Kathleen Palmer Hart was born in Mankato, Minnesota, the daughter of Thomas Walden Hart and Stella M. Palmer Hart. Her father owned a shoe store. Her younger sister Maud Hart Lovelace became a successful author, and their childhood home is now a museum about their family and her work. Maud Hart based the character "Julia Ray" on her sister Kathleen. Kathleen Hart graduated from the University of Minnesota, and studied voice in Europe.

==Career==
Kathleen Hart Bibb started singing professionally in Minneapolis. She first sang in Chicago in 1917, in a recital at the Ziegfeld Theater. She gave her first New York concert at the Aeolian Hall in 1918. She frequently performed with her brother-in-law, pianist and composer Frank Bibb, providing accompaniment. For three seasons in the 1920s she toured the United States as a member of the Henshaw Mozart Operatic Company.

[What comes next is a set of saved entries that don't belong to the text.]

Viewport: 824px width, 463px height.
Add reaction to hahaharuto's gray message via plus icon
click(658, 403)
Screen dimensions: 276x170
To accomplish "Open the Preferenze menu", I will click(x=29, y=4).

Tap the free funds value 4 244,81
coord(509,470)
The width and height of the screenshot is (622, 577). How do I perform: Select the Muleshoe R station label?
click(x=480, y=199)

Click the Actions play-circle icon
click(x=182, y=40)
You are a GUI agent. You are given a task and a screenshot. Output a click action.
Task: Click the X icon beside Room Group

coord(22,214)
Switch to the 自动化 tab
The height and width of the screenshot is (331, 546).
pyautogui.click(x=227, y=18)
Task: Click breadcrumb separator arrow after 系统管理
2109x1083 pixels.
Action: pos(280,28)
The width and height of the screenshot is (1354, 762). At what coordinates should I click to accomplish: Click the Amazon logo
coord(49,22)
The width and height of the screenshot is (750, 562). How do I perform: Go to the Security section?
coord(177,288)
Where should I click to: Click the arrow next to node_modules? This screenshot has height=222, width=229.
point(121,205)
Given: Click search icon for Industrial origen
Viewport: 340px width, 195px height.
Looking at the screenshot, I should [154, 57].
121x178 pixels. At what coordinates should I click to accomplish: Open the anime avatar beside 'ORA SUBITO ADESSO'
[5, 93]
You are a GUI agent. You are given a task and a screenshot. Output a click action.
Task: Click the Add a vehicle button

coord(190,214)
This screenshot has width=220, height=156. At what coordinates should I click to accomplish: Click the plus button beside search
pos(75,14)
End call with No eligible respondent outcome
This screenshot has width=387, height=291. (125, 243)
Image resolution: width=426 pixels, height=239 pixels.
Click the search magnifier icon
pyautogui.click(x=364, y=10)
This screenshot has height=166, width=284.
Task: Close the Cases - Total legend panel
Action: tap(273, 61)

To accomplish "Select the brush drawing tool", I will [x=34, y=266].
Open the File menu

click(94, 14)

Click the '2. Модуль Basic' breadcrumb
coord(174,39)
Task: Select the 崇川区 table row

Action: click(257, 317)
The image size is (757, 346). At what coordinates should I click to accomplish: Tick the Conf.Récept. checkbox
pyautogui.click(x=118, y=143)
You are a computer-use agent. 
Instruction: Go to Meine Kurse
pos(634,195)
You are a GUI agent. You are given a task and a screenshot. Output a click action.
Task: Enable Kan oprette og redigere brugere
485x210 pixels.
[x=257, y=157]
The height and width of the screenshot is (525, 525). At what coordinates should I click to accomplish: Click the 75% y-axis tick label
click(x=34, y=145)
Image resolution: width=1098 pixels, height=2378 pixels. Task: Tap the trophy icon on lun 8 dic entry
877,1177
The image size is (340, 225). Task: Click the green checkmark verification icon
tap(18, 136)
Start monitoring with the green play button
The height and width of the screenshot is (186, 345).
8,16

She sang for the South Dakota State Suffrage Association in 1917. During World War I Kathleen Hart Bibb performed at benefits for the troops, and for the American Red Cross. She also taught voice in Minneapolis at the MacPhail Center for Music, and at Monticello Seminary in Illinois during the 1920s. Late in life she taught voice at the University of Utah.

==Personal life==
Kathleen Hart married twice. She first married lawyer and violinist Eugene Sharp Bibb in 1913; Eugene Bibb spent much of their marriage in the military during World War I, and was awarded three Purple Hearts, a Croix de Guerre, and other honors. Their first son died at birth in 1920; their second son, Eugene, was born in 1922. Her second husband was flutist Frohman Murphy Foster; they married in 1927, in Los Angeles, California. Kathleen Hart Foster died in 1957, aged 67 years, in Salt Lake City, Utah.